Upaya mengaburkan ingatan social, menurut P. Ricoeur, 2000, itu ada tiga bentuk. Pertama, pemaknaan sejarah versi penguasa saat itu akan tetap dominan. Artinya, bisa saja penguasa mengabaikan janji dan masyarakat menderita karena harapannya tak terwujud. Kedua, kesaksian masyarakat dengan menagih janji dan harapan pemimpinnya tidak bisa dikonfrontasikan dengan penguasa. Maka tiadanya konfrontasi ini akan melemahkan posisi tawar (bargaining position) masyarakat. Ketiga, tiadanya pengakuan hukum, dalam hal ini terhadap masyarakat yang menagih janji dan harapan saat kampanye tidak diakui keabsahannya secara hukum. Masyarakat justru mengalami viktimisasi kedua dan penguasa menikmati impunity (tiada sanksi hukum),-dan ketiga hal itu memendam bahaya akan berulangnya skenario kekerasan sosial.
Ingatan sosial akhirnya lenyap seiring perjalanan kekuasaan penguasa baru. Ingatan sosial berburai dalam ingatan-ingatan individual yang secara kolektif tidak lagi memiliki kekuatan solidaritas utuh. Ingatan individual pada akhirnya hanya berlaku sebagai kekuatan kolektif, terutama bila dimiliki orang-orang dengan posisi penting, yang kemudian dapat meninggalkan inskripsi sosial. Inskripsi sosial inilah yang kemudian membentuk ingatan sosial, karena itu ingatan sosial bukan sekadar sejarah. Ia adalah ingatan yang menagih agar (janji dan harapan) diselesaikan secara adil (P. Ricoeur, 2000: 609). Pada posisi ini, ingatan sosial mempertanyakan impunity karena bila janji tidak ditepati, ingatan sosial akan menohok rasa keadilan.
Proyek Solidaritas
Suatu masyarakat dapat menempa solidaritasnya dengan mengarahkan ingatan sosialnya atas kemenangan atau keberhasilannya. Solidaritas bisa dibentuk juga dalam upaya memberi silih kolektif atas utang janji terhadap sebagian dari masyarakatnya.

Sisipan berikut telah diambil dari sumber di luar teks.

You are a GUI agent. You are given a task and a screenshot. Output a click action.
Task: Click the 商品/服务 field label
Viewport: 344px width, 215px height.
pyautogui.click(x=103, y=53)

Dan dalam komitmen untuk tidak melupakan dan tidak mengulangi ingkar janji yang dilakukan pada masa lalu. Silih kolektif dan komitmen adalah bentuk tanggung jawab dan kesetiaan atas solidaritas dalam kebersamaan. Kesetiaan kepada diri sendiri dan orang lain terjalin kemampuan menepati janji. Kemampuan tepat janji adalah identitas yang stabil karena meski terjadi perubahan, tetap bisa diandalkan.
Maka, menjaga spirit solidaritas dalam masyarakat sampai pada adanya pengakuan atas janji saat kampanye Herman H.N. dan Tobroni Harun. Pengakuan ini membuka jalan rekonsiliasi bila nantinya janji-janji dalam masa kampanye tak sepenuhnya terpenuhi, karena dalam masyarakat terdapat pula toleransi dan permaafan. Namun, bukan penguasa yang berhak mengampuni atau melakukan permaafan atas ingkar janji, melainkan masyarakat yang telah diingkari itu yang memiliki hak memaafkan. Jadi, proses solidaritas berfungsi membangun perasaan kesinambungan dengan masa lalu untuk memperluas ingatan sosial. Proses solidaritas menunjukkan masyarakat dapat melakukan sesuatu, mereka juga tidak diam dalam beragam bentuk pengingkaran yang melukai perasaannya. Tujuan semua itu hakikatnya guna menerjemahkan political-will pemimpin dalam dalam hal ini Herman H.N. dan Tobroni Harun nantinya saat membangun hubungan masa lalu agar tercipta solidaritas antara generasi.
Dengan demikian, proses solidaritas yang luas membantu mengukir identitas suatu masyarakat, terutama masyarakat lima tahun ke depan dalam kepemimpinan Herman H.N. dan Tobroni Harun.